Critical Transnational Feminist Praxis, edited by Amanda Swarr and Richa Nagar, is an ambitious anthology that aims to explore and complicate the perceived binaries between transnational feminist activism and scholarship. Along the way, the contributors, most of whom are scholars in women’s and gender studies programs, also address issues of power and privilege in collaborative relationships and the question of what counts as knowledge production.

The book is organized into three sections. The introduction and first two chapters offer a preview of some of the concepts and tensions to come. Jacqui Alexander and Chandra Mohanty examine women’s studies course syllabi to interrogate the role that transnational feminisms play in undergraduate curricula within the field. They conclude that “the methodology for understanding the transnational remains an ‘add and stir’ method” (35). Like much of the book, this chapter explains a number of problems without offering concrete solutions; what they would prefer a syllabus to include is unclear. Jinga Desai and colleagues examine the relationship between the transnational and other key concepts such as collaboration, theory, praxis, and the politics of the academy. They conclude that we cannot presume transnational feminisms have transcended black feminisms, postcolonial feminisms, or other approaches often thought to be subsumed by the transnational.

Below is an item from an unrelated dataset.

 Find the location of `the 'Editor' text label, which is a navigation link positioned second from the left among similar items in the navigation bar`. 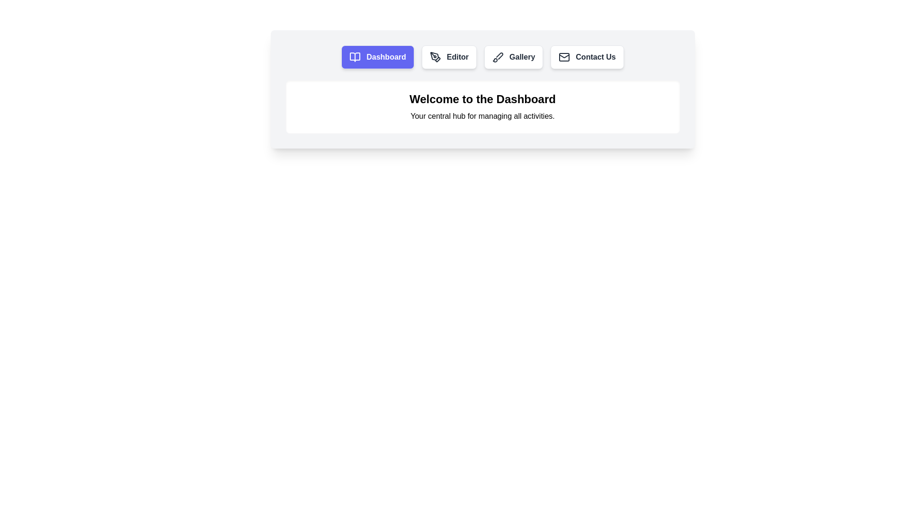

the 'Editor' text label, which is a navigation link positioned second from the left among similar items in the navigation bar is located at coordinates (457, 57).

The next section of the book considers specific cases of collaboration between academics and activists. All these chapters intend to complicate the idea of binaries between activism and scholarship. As the Sangtin Writers explain it, “We find it important to challenge the premise of theory and practice, ivory tower and porch, the lettered and the unlettered as opposite poles that need to be brought together. Instead, we see these as interwoven and mutually constitutive spheres that shape practices of knowledge production in and through community-based struggles” (127). Despite this noble aim, the themes that unite these chapters belie this goal. Linda Peake and Karen de Souza’s chapter captures the tension poignantly when de Souza notes that the time she spends [End Page 163] attending academic conferences helps her feminist colleagues at research universities, but it takes her away from the people who most need her in the context of her local advocacy work. The question of what activists gain from feminist academics emerges repeatedly. This section’s strongest entry is Geraldine Pratt’s chapter, which posits that collaboration between activists and academics opens up space for the use of more creative research methods such as role-playing. While Pratt’s collaboration does not avoid the power issues implicated (and discussed reflexively) throughout the volume, she seems to offer the clearest model for feminist collaboration. As the academic on the project, she writes the first draft of essays that emerge from the collaboration. She then circulates it to her activist partners. Meanwhile, the activists also have access to the data, which they use for their own purposes as well. Sam Bullington and Amanda Swarr’s chapter is a series of letters they write back and forth to each other about their work to facilitate access to HIV medication for people in South Africa. Bullington and Swarr call the chapter an epistolary dialogue, but they fail to take advantage of the rhetorical genre of an epistle appropriately, resulting in a chapter that feels forced and gimmicky. Nonetheless, their reflections on researchers’ emotional investments are instructive.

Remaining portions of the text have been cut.